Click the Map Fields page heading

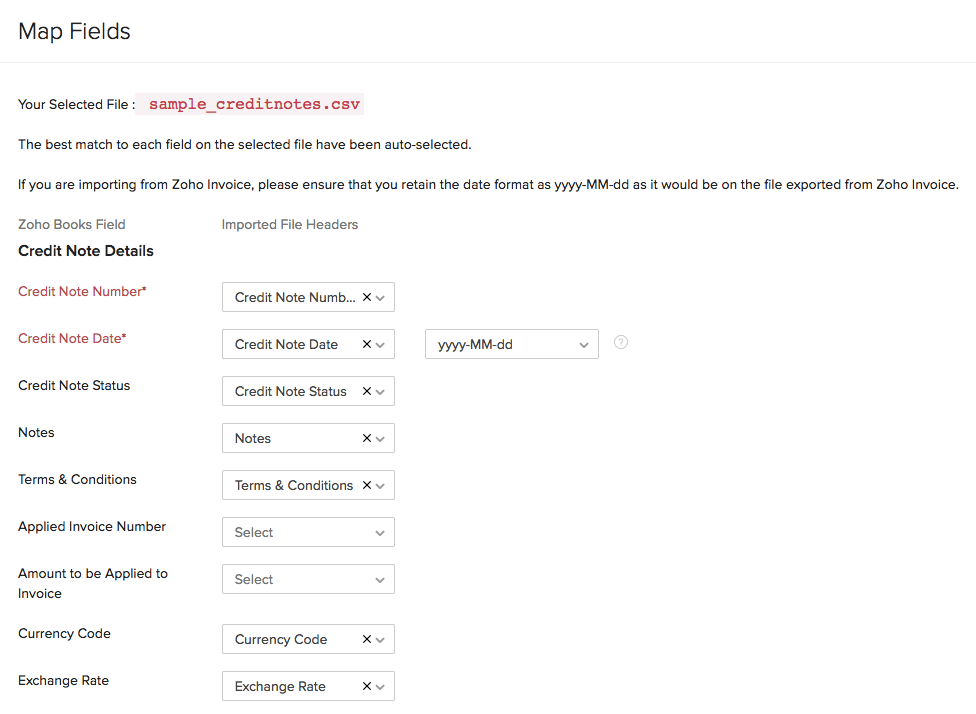74,31
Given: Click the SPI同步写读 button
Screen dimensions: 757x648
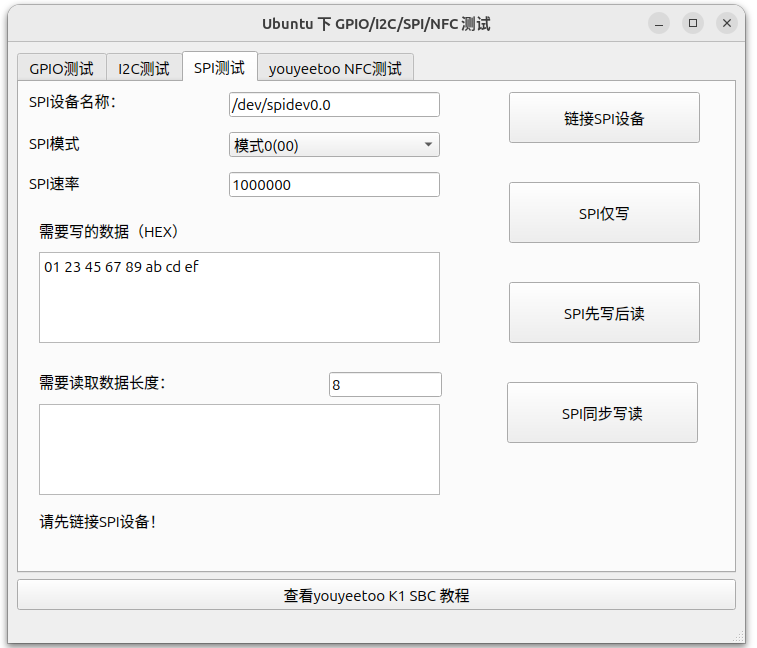Looking at the screenshot, I should coord(602,413).
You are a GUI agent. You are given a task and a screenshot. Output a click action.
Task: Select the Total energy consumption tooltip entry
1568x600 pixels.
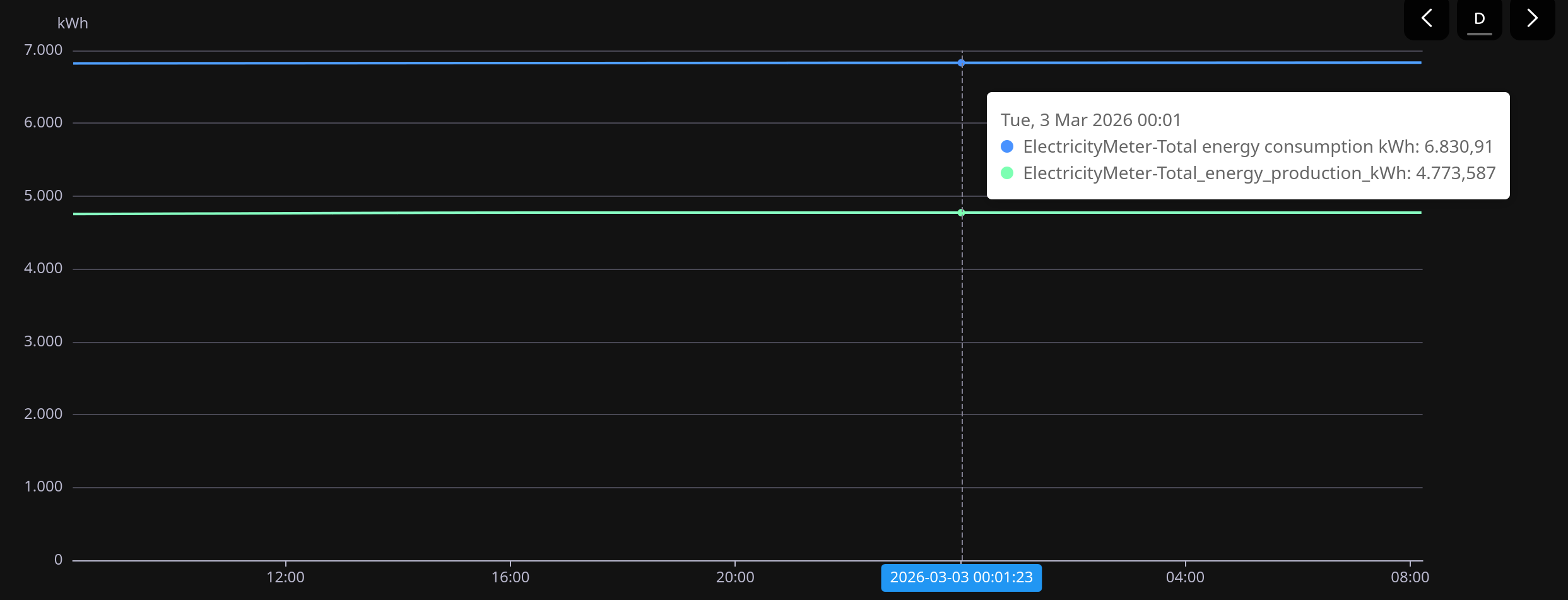[1258, 147]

▬▬▬▬▬▬

• **Problem details**
Could you reproduce every record above exactly, leaving out the pictures?

• **Answer section**
Click the Map Fields page heading

74,31
Given: Click the SPI同步写读 button
Screen dimensions: 757x648
Looking at the screenshot, I should coord(602,413).
You are a GUI agent. You are given a task and a screenshot. Output a click action.
Task: Select the Total energy consumption tooltip entry
1568x600 pixels.
[1258, 147]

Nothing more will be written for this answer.